6月13日は合成生物学(Synthetic biology)とハッカー文化(hacker culture)の話

なぜハッカーかと言うと、合成生物学はいわば生物学版のハッカーだということ。そしてまさにハッカー文化が浸透しつつある。そうすると必然的に、社会的・倫理的問題が生じ、急速な技術進歩は法規制ギャップを拡大させる。U.K. Biotechnology and Biological Sciences Research Council(BBSRC)のBioscience for Society Strategy Panelからの委託で、報告書、'Synthetic Biology: social and ethical challenges'(pdf)が作成された。著者はUniversity of Nottingham, Institute for Science and SocietyのAndrew BalmerとPaul Martin氏。報告書自体も全36ページで手頃だけど、Richard Jones氏のブログSoft Machine記事が勧められている。Maynard氏が注目したキーワードは'garage biology'(ガレージ生物学)という言葉、つまり価格や技術が手頃になることで実現する可能性がある自宅で簡単にできる趣味としての生物学だ。

6月21日はサンスクリーンの思わぬ影響の話

オーストラリアでペイントされた屋根が部分的に急速に劣化する現象が見られているという。それも指や手、足の形で。容疑はサンスクリーンに向けられた。それも最近のサンスクリーン、つまりナノ粒子入りのものだ。ナノ粒子の安全性については真皮や血管まで入るかどうかという議論のほかに、最近もう1つの懸念が浮上した。
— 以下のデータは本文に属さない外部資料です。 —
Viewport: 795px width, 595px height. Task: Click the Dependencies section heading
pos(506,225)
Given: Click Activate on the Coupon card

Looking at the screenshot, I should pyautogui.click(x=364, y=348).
ナノ粒子、太陽光、湿気が合わさることで、腐食性化学物質を生み出すのではないか、つまり光触媒作用を持つようになるのではないかということだ。もともと二酸化チタンや酸化亜鉛光触媒作用を持ち、水分のあるところではフリーラジカルを生成することは分かっており、1)アナターゼやルチルとのミックスでは光触媒活性が高いけど、ルチルのみでは低い、2)フリーラジカル生成を防ぐ材料をコーティングする、という対策がとられてきた。ところが最近出た論文は10種類の市販のサンスクリーン(4種類は非ナノ、6種類はナノ)で12週間の実験したところ、5種類のナノ粒子入りのサンスクリーンでペイントされた屋根の光沢が失われた。つまり1種類は悪影響がなかった。これだけはルチル型の二酸化チタンを使ったものだった。論文では特定していないけど、Oxonica社のOptisolかもしれない。Optisolではルチル型の二酸化チタンナノ粒子の結晶格の中に少量のマンガンを含んでいる。ちなみに、ホームページにはフリーラジカルを減らすためにマンガンを含んでいることがグラフとともに明記されている。でも多くの二酸化チタンのナノ粒子を使ったサンスクリーンは環境中へ放出されたあとも光触媒機能を持ち続けることになる(触媒だから破壊されない)。そうするとやはり、規制の問題に踏み込まざるをえなくなる。FDAは現在のところ、ルチル型とアナターゼ型を区別していない。ナノ規制の第一歩は意外とこんなところからかもしれない。